Ainda no final de 2022, muitos jogos estavam sendo jogados nos bastidores da política, como a composição do futuro governo e de sua base de sustentação parlamentar, o destino do orçamento secreto, mas também a disputa pelo comando da Câmara dos Deputados e do Senado Federal. A decisão da Bancada do PT na Câmara de apoiar a reeleição de Arthur Lira (PP-AL) para a presidência da Câmara e a decisão da Bancada do PT no Senado de apoiar a reeleição de Rodrigo Pacheco (PSD/MG) para a presidência da Casa, passíveis de severas críticas, tornaram o ambiente mais favorável à aprovação da PEC da Transição.
Atos Golpistas
Outro jogo era arquitetado pela extrema-direita: a tentativa de impedir a posse de Lula e desencadear um novo golpe militar no Brasil. Os acampamentos montados em frente aos quarteis das Forças Armadas pelo País afora, o quebra-quebra promovido, em Brasília, quando da diplomação de Lula e a instalação de artefato explosivo em um caminhão de combustível próximo ao Aeroporto Internacional de Brasília foram os antecedentes do que viria a ocorrer no dia 8 de janeiro de 2023, com a complacência criminosa das forças de segurança pública: a invasão e destruição das sedes do Três Poderes da República. A empreitada golpista foi ao menos temporariamente debelada, mas a ausência de reação popular organizada tornou a democracia brasileira refém da institucionalidade.
Novo regime fiscal
A chamada PEC da Transição, além de abrir espaço fiscal da ordem de R$ 145 bilhões para o exercício financeiro de 2023, estabeleceu que o presidente da República deveria encaminhar ao Congresso Nacional, até 31 de agosto de 2023, projeto de lei complementar com o objetivo de instituir regime fiscal sustentável para garantir a estabilidade macroeconômica do País e criar as condições adequadas ao crescimento socioeconômico, prevendo a automática revogação do Teto de Gastos após a sanção da lei complementar.
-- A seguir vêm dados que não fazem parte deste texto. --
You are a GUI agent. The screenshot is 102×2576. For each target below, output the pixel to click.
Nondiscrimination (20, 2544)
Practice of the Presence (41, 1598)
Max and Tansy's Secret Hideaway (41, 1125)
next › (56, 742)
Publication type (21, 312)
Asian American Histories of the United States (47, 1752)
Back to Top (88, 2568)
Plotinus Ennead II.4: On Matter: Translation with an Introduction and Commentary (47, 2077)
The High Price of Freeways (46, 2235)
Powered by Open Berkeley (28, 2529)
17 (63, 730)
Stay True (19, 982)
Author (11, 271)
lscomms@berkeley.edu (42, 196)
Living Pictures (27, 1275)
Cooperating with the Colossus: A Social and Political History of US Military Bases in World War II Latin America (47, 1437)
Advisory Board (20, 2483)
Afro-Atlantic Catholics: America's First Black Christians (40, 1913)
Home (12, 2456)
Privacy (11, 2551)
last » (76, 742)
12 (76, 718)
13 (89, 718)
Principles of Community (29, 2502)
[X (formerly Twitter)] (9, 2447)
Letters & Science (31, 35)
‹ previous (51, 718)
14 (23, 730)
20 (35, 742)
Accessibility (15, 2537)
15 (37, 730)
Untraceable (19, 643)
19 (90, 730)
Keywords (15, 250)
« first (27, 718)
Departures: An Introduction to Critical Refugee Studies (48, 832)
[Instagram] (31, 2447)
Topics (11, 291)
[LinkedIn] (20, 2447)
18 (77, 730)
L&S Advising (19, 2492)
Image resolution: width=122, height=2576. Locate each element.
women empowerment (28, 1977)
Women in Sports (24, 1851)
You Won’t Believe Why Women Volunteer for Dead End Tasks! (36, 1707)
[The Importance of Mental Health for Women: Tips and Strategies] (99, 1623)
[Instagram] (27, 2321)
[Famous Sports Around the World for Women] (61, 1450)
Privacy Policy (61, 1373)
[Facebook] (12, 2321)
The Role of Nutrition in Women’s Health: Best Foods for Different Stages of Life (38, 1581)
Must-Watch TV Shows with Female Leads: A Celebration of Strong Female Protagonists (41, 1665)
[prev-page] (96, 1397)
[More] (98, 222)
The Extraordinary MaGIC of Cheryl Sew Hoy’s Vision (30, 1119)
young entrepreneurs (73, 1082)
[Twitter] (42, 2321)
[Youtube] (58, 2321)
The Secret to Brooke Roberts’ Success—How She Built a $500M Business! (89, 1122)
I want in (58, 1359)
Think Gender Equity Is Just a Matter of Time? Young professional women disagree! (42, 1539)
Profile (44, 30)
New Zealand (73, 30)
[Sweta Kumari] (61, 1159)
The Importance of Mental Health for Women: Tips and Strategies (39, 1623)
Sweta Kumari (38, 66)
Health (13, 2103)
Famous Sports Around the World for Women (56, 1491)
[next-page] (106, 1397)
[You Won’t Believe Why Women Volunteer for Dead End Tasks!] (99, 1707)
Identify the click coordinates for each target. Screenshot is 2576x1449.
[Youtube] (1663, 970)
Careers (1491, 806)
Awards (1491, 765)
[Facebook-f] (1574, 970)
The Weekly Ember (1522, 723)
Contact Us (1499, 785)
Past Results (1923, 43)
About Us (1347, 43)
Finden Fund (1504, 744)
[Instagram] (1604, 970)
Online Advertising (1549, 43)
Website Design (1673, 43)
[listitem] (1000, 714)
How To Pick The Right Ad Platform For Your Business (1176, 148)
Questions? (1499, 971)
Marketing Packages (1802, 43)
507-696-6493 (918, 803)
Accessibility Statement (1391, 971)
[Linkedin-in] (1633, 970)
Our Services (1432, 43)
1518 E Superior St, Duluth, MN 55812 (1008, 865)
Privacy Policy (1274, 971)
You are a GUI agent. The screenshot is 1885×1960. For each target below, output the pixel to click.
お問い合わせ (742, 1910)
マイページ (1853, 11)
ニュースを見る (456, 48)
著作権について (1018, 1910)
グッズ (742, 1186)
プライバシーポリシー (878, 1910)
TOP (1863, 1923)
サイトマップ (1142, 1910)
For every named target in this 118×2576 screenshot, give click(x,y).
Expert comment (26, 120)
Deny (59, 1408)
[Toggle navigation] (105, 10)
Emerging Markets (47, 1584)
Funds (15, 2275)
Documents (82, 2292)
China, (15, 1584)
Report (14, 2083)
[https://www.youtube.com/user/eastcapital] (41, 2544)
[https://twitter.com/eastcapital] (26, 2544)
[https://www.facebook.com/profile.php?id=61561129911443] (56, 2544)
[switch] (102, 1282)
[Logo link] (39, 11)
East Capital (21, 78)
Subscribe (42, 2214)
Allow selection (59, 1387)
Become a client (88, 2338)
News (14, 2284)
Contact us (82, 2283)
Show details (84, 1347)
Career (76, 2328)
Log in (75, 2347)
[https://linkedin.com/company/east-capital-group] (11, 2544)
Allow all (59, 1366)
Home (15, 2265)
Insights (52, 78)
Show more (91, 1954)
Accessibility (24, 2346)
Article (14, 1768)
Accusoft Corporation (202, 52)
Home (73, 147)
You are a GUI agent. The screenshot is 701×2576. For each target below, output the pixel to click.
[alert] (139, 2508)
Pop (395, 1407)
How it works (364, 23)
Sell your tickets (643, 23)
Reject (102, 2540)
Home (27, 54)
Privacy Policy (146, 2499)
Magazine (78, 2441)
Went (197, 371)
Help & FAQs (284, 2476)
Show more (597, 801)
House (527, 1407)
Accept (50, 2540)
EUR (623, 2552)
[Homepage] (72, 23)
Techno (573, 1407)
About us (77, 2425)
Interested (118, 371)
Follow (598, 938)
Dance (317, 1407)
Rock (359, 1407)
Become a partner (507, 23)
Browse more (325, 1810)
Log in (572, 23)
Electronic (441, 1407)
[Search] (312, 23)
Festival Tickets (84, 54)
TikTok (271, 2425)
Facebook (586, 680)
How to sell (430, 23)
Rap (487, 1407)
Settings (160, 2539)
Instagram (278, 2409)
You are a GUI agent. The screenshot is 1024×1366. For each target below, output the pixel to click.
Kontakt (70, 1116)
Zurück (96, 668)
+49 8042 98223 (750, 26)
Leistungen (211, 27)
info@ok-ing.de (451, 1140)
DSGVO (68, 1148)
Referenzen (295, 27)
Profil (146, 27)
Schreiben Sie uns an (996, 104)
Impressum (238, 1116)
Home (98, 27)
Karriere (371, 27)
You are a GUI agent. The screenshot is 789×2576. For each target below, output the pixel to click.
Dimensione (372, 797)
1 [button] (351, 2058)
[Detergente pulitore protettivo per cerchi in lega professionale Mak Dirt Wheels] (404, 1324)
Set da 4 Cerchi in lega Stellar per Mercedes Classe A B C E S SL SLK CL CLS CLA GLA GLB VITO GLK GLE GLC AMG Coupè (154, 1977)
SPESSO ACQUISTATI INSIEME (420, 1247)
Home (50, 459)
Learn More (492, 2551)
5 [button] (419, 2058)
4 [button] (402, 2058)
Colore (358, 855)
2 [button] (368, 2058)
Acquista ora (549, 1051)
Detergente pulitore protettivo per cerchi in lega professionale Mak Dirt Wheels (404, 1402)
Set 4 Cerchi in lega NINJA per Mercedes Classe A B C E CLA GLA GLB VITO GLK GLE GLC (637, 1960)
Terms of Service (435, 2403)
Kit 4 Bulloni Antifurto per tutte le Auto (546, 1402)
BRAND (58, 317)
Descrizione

O PLP (regime fiscal sustentável) foi encaminhado pela equipe econômica do governo Lula ao Congresso Nacional em 18 de abril. Tramita no Congresso Nacional na forma do PLP 93/2023. A proposta estabelece um novo tipo de regra para investimentos públicos, permitindo a elevação dos gastos em momentos de crescimento da arrecadação e de cumprimento das metas de superávit primário, ao mesmo tempo em que estabelece limites para o crescimento das despesas quando as metas não forem cumpridas, de modo que a capacidade do governo de implementar medidas econômicas anticíclicas em momentos de estagnação econômica será comprometida.
Uma das pautas prioritárias do governo Lula, o PLP 93/2023, que institui o novo arcabouço fiscal, foi bastante piorado pelo relator da matéria na Câmara dos Deputados, Claudio Cajado (PP/BA), considerado um parlamentar da confiança de Arthur Lira.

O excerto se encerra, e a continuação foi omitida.